[Stored data]
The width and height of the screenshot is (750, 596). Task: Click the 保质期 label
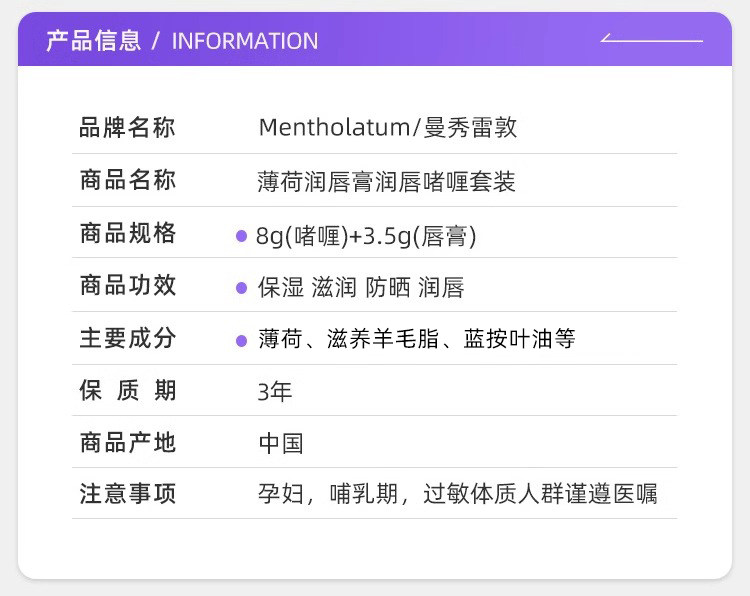point(128,391)
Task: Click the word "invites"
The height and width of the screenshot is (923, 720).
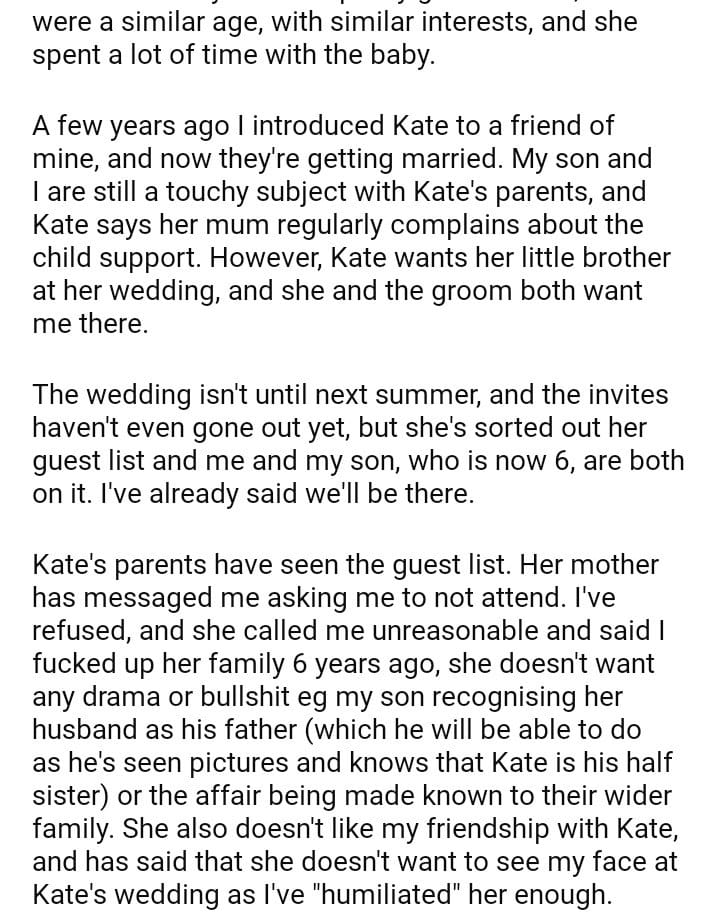Action: click(618, 395)
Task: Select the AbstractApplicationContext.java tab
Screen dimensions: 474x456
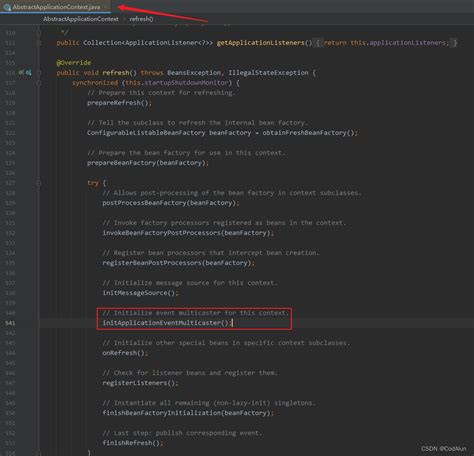Action: pos(56,7)
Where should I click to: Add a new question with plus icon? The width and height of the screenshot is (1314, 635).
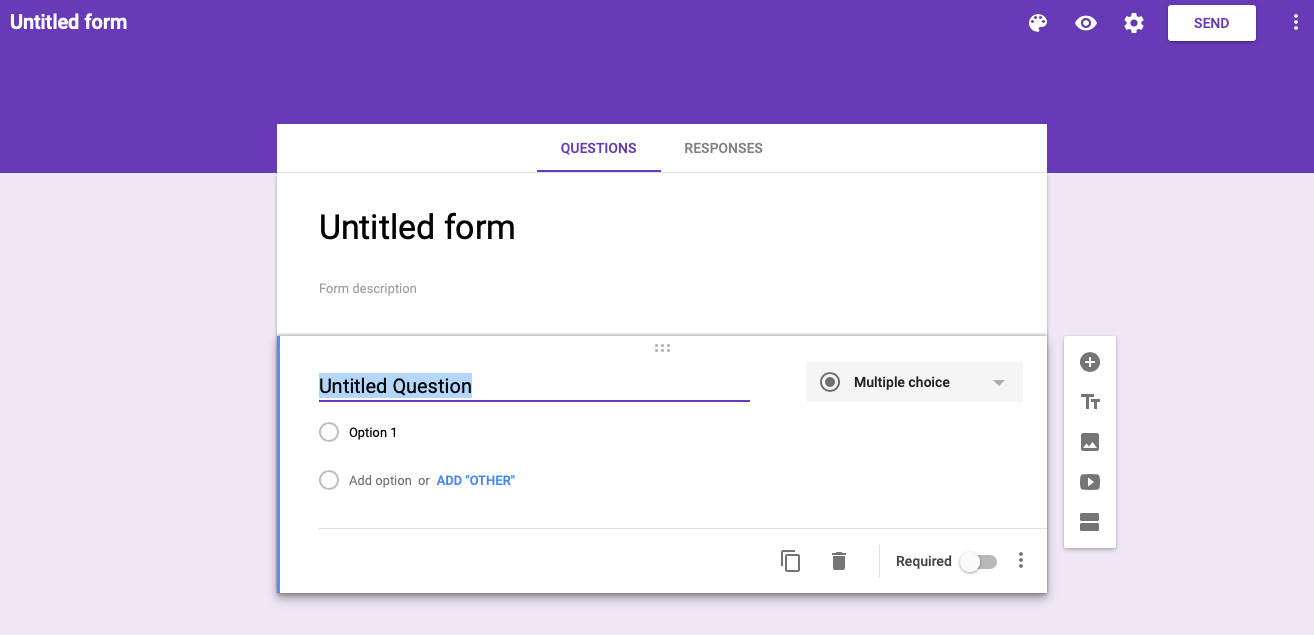coord(1090,362)
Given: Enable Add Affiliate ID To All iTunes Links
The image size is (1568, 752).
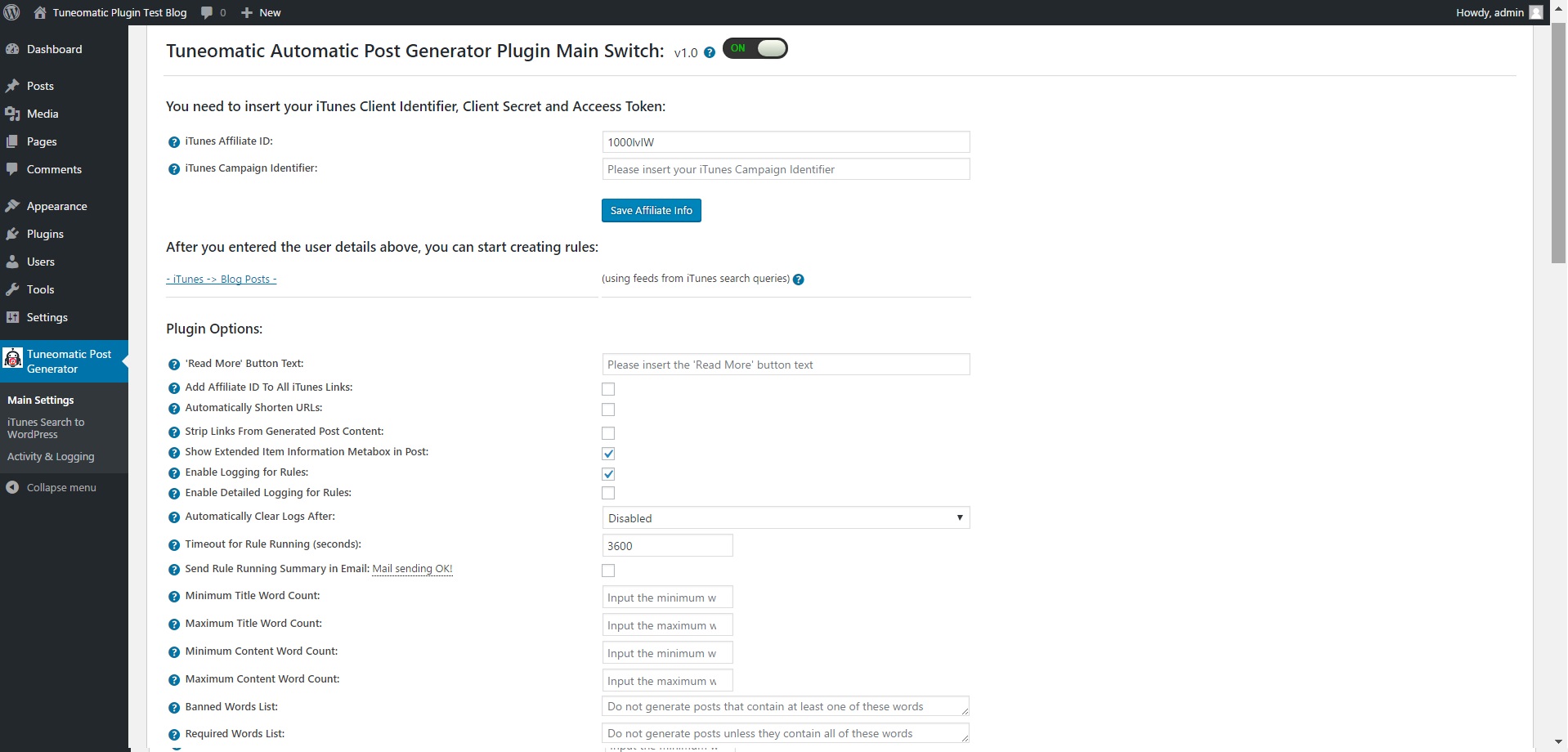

**Work instruction:** Reproduce the data above in full, exactly as it is, with the pictures left out.

**Worked solution:**
The width and height of the screenshot is (750, 596). Task: Click the 保质期 label
point(128,391)
Task: Click the word "invites"
The height and width of the screenshot is (923, 720).
Action: click(618, 395)
Task: Select the AbstractApplicationContext.java tab
Screen dimensions: 474x456
Action: pos(56,7)
Where should I click to: Add a new question with plus icon? The width and height of the screenshot is (1314, 635).
coord(1090,362)
Given: Enable Add Affiliate ID To All iTunes Links
The image size is (1568, 752).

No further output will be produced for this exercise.